Vor einigen Wochen wurde nun das auch in Südtirol sehr aktive Energieunternehmen „Facile Energy S.r.l.“ von der Aufsichtsbehörde für Wettbewerb und Markt (AGCM) wegen einer Reihe unlauterer Geschäftspraktiken sowie aufgrund von Verstößen gegen die Vorschriften zum Schutz der Verbraucher:innen beim Abschluss von Fernabsatzverträgen gestraft (vlg. Bollettino Nr. 1 vom 02.01.2023 der AGCM).

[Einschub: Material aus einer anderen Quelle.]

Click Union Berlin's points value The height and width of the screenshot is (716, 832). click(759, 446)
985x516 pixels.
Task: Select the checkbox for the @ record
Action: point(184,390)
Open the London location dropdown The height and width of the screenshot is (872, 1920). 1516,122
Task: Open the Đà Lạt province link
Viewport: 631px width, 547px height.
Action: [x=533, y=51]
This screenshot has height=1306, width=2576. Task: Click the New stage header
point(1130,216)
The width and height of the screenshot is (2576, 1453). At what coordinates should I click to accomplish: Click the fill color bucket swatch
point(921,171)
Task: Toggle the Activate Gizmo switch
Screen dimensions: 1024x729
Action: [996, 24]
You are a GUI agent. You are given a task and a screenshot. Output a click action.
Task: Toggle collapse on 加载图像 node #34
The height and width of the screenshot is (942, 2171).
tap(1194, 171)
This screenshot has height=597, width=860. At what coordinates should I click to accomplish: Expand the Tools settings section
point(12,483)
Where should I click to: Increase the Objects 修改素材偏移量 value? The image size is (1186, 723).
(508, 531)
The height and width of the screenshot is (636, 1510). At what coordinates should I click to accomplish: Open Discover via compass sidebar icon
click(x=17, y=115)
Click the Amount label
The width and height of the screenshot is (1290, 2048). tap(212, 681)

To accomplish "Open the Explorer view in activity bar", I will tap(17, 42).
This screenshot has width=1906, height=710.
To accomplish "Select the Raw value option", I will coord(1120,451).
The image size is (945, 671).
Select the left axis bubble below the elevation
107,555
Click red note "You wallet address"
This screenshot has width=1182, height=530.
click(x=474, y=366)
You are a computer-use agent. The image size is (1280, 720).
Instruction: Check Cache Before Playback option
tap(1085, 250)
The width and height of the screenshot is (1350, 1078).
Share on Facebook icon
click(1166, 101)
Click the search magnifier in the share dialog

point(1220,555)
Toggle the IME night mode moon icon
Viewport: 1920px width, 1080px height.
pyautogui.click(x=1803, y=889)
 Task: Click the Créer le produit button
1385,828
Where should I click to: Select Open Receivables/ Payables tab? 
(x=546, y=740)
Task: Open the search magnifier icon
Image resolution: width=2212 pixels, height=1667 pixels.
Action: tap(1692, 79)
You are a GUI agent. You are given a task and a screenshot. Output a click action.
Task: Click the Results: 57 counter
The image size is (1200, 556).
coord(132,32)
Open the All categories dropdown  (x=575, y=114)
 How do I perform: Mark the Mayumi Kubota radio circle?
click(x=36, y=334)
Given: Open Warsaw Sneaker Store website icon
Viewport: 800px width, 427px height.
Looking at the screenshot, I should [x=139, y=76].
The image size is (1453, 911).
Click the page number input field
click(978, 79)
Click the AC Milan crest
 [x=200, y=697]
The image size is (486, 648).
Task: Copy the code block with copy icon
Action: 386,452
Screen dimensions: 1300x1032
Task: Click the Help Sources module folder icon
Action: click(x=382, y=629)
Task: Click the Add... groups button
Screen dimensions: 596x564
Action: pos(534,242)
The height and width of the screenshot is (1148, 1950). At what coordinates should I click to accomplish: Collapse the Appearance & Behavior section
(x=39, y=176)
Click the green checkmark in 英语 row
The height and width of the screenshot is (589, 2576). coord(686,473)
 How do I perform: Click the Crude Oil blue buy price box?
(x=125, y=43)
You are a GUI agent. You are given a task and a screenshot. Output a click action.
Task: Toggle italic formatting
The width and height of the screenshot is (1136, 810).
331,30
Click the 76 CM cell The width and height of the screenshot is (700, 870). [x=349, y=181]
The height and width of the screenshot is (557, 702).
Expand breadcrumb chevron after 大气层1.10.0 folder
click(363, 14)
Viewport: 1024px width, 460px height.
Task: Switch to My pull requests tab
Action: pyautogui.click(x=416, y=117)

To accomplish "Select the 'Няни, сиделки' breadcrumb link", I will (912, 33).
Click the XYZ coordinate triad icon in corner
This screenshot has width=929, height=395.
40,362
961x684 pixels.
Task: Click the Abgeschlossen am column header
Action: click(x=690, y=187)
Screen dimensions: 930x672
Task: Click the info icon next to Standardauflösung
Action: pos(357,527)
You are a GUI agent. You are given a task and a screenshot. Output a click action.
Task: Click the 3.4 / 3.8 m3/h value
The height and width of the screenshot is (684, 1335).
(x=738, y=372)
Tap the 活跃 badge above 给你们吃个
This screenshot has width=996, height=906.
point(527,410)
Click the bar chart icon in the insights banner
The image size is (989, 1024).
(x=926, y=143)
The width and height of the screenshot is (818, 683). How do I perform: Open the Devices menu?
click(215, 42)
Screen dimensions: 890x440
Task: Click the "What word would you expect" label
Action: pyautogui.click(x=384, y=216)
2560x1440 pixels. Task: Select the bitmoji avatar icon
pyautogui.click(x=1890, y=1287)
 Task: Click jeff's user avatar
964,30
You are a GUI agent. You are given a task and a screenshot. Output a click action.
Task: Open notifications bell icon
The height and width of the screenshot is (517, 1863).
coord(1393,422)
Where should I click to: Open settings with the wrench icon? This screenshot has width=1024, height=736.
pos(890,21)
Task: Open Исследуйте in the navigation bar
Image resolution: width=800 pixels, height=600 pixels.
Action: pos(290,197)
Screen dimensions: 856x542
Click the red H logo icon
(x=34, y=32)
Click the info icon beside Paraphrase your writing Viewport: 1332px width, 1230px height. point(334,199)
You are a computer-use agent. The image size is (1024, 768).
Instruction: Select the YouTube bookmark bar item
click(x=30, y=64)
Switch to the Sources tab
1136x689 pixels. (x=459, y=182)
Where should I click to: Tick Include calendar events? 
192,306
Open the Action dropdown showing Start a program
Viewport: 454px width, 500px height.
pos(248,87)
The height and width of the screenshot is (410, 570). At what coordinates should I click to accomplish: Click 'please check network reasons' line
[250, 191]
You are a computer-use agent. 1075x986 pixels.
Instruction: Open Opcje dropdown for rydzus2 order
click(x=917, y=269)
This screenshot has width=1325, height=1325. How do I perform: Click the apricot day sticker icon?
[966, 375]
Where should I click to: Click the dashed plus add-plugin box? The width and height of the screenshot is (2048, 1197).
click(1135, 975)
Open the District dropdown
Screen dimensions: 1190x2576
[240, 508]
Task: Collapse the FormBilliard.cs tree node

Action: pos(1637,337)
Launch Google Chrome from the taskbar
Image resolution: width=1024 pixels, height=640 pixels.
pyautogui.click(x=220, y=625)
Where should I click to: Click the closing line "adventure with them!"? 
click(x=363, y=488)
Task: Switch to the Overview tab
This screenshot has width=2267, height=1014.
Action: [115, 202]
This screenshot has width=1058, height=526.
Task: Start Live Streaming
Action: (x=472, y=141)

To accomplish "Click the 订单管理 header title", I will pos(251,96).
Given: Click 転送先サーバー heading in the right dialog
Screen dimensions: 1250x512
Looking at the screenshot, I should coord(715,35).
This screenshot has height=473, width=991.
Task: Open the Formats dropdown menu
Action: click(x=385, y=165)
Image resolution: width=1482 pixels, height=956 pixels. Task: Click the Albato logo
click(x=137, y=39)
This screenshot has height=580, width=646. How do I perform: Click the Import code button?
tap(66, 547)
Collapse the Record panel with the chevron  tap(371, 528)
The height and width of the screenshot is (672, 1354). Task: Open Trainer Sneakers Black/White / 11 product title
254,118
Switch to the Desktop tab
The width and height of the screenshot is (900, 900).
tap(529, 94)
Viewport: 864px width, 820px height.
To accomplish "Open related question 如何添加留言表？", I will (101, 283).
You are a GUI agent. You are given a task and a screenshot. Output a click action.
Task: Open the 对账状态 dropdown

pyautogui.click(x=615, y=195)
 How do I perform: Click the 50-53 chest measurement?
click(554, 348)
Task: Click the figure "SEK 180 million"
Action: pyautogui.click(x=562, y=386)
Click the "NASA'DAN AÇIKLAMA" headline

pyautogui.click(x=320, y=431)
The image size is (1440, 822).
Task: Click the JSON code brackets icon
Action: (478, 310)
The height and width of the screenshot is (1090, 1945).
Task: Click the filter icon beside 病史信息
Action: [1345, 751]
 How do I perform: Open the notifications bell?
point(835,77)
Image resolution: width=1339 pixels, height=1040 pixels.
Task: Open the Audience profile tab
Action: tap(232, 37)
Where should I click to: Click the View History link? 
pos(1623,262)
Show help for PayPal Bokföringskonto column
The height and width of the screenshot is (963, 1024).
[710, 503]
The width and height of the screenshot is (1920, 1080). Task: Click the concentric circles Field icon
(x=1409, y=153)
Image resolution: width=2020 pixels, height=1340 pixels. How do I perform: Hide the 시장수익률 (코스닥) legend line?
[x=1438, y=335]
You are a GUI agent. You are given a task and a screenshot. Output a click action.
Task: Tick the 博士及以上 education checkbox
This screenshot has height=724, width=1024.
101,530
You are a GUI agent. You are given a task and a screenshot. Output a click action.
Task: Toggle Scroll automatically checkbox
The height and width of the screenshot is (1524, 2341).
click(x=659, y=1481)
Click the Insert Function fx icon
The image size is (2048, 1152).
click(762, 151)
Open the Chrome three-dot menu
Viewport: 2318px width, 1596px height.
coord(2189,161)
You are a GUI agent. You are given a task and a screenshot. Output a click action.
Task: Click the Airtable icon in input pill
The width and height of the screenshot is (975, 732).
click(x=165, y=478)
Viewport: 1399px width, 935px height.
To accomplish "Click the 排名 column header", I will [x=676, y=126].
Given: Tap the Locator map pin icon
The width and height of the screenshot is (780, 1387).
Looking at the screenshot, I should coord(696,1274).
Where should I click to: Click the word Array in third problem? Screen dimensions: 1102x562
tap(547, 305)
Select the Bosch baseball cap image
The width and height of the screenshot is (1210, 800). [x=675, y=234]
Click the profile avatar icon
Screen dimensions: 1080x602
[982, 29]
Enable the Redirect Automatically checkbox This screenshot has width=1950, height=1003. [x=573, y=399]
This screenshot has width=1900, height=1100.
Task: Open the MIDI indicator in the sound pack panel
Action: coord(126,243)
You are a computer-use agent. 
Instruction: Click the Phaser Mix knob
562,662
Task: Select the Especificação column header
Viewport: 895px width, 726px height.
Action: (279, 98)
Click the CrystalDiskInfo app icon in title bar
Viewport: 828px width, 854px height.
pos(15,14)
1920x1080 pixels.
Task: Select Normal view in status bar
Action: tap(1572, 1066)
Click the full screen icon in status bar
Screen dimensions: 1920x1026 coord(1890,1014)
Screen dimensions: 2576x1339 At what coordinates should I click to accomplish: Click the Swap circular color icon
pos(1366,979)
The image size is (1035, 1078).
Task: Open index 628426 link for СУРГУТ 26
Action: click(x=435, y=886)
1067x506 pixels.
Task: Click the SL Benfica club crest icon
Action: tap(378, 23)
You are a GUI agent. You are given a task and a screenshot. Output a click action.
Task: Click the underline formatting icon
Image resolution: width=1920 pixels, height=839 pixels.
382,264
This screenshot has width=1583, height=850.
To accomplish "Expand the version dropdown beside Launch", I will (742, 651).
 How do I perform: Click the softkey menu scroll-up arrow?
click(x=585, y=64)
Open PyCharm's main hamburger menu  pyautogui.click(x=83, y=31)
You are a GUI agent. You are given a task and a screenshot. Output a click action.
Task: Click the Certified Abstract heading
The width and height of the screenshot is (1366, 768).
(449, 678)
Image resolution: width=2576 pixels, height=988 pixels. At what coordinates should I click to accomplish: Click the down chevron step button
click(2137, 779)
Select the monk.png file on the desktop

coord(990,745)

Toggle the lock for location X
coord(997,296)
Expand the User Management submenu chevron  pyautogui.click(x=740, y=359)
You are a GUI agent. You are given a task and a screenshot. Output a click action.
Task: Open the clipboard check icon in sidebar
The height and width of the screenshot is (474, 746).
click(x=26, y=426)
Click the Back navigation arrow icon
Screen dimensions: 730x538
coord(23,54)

Die von der AGCM verhängte Geldstrafe beläuft sich auf 2 Millionen Euro.

 

Die beanstandeten und bestraften Verhaltensweisen dieser Firma betrafen u. a. folgende Aspekte:

  • Abschluss von Verträgen und/oder Aktivierung von Lieferungen durch Fernabsatz und Haustürgeschäfte, ohne eine Unterschrift bzw. eindeutige Willensäußerung zum Vertragsabschluss;
  • Übermittlung von irreführende Informationen, durch Unterlassung von relevanten Informationen in Bezug auf die Identität des Gewerbetreibenden, den Zweck des Besuchs oder des Telefongesprächs, die Verpflichtungen, die sich aus dem Vertrag oder dem Telefonvertrag ergeben, mit dem Zweck, eine Einwilligung zum Vertragsangebot zu erreichen;
  • die ungerechtfertigte Unterbrechung (oder drohende Unterbrechung) der Versorgung; dies geschah häufig sogar bei bei nicht oder verspätet zugestellten Rechnungen, sowie kurz nach der Zahlungsaufforderung, und sogar ohne vorherige Übersendung der Vertragsunterlagen und des Begrüßungsschreibens (auch in Südtirol wurden zahlreiche Fälle von Unterbrechungen gemeldet!)
  • Verhinderung der Ausübung der gesetzlich vorgesehenen Verbraucherrechte, wie z.B. die Nichtbeachtung des ordnungsgemäß ausgeübten Widerrufsrechts (die Antitrust schreibt: "... das Unternehmen hat in mehreren Fällen das Recht auf Widerruf verweigert, obwohl es von Neukunden innerhalb der vorgeschriebenen Frist (14 Tage nach Vertragsabschluss, Anm. d. Verf.) unverzüglich ausgeübt wurde, mit der Begründung, dass die vorgeschriebene Frist bereits verstrichen war.")

 

Außerdem heißt es in der Verfügung der Antitrust: "Es hat sich herausgestellt, dass der Gewerbetreibende, …, die Zahlung der Leistungen auch von Nutzern verlangt hat, die bereits ein Beschwerdeschreiben eingereicht hatten, um den Vertrag zu widerrufen oder die unerwünschte Aktivierung der Lieferung anzufechten. In diesen Fällen wurden Zahlungsaufforderungen und Mahnungen zugeschickt, obschon Beschwerden und Informations- und Klärungsersuchen von Verbrauchern vorlagen. Außerdem gab es kein System zum Beschwerde-Management, das es erlaubt hätte, eine rasche und angemessene Bearbeitung der Beschwerden zu ermöglichen …".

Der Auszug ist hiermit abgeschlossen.